Shutting down the conversation

If metal miners think anti-mining groups are giving them a rough ride these days, they should have a talk with their brothers in the coal business. The latest bright idea from the pressure groups is for the industry simply to shut down.

Greenpeace South East Asia floated the idea at the 2003 Coaltrans Asia conference in Nusa Dua, Indonesia. (Greenpeace wasn’t on the conference program; as far as we can tell, this was presented at a question-and-answer session on the first day of the show.)

Red Constantino, a spokesman for the group, said the industry that pulls the black stuff out of the ground so that others may burn it “bears a heavy responsibility in inflicting damage to the environment. This industry should stop promoting coal and start investing in renewable energy.”
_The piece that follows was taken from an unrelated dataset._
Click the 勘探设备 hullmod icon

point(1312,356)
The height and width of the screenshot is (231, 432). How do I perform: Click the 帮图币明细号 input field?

But that’s not all: the industry is doing all this damage maliciously and knowingly. The coal industry doesn’t hold a contrary opinion about how best to satisfy mankind’s need for energy and maintain a clean environment — it’s sending us all to climate-change Hell because it makes so much money doing it. “Despite knowing the impacts of burning coal on the climate, the coal industry continues to talk of expanding sales and new markets,” says Constantino. “The coal industry is deliberately putting the world in peril, an attitude we consider criminal.”

Forget recent lousy coal prices; these are the “coal barons” (Greenpeace actually uses the phrase). They must be getting rich off this, because that’s what coal barons do.

Forget, also, the development of new power-generation technologies that radically reduce the emission of pollutants. Clean coal is no solution for Constantino. “The coal industry needs to clean up its act. Because of climate change, the only way it can do this is to phase itself out starting today, not tomorrow.”

The villain, as usual, is the developed world — Australia, in this case, which “is locking South-East Asia to a coal-based future.”

It seems Australia manages to compel 360 million Indonesians, Filipinos and Thais to consume Australian coal through loan guarantees by its state export financing agency, subsidies to the coal industry, and (smelling salts please) aggressive sales. “This is repugnant because the Australian government knows the impact of climate change will be hardest on countries of South-East Asia,” says Constantino, “and repulsive because it is promoting aggressively the export of coal even if it is undermining the Kyoto protocol.”

Constantino cited figures showing the Australian development agency AusAid had put about nine times as much money into coal projects (A$31 million) as it had into renewable energy sources, and compared Australia to “the Al Capone of climate crime — the Bush administration.”

Nice deke, Red: introduce a few figures and then cap them with an ad hominem attack on those nasty Beltway Bushites. But hyperbole is still hyperbole, and Greenpeace remains undisputed champion.

Interestingly, it was at the Coaltrans Asia conference in Sydney, two years ago, that Mark O’Neill of the Australian Coal Association identified the guiding philosophy behind the anti-coal rhetoric of groups such as Greenpeace. O’Neill called it “the fossil-free fantasy.”

With it come several assumptions: centrally, that fossil fuels are all bad, and that wind, geothermal power, and biomass are all good. And out of it come several axioms, chief among which is that any effort to make fossil fuels more environmentally benign is either futile or counterproductive.

So the direct consequence of the shut-down-coal stand is that it becomes more difficult to attack the problems with burning fossil fuels. Leave aside the issue of greenhouse gas emissions and their effect, or non-effect, on the climate: if coal is bad now, and attempts to make coal better are also bad, then coal will stay bad forever.

The longer anti-mining groups cleave to this kind of foolishness, the longer it will take to solve the central problem of energy demand, and the environmental impact of satisfying it. It may feel good to stand in the way of progress, but that means standing in the way of a better life for a great many people, in the Pacific Rim and everywhere else.

According to Greenpeace, the Philippines has as much as 70 gigawatts of “untapped wind energy potential.” Not this month, it didn’t: Red Constantino was over in Bali.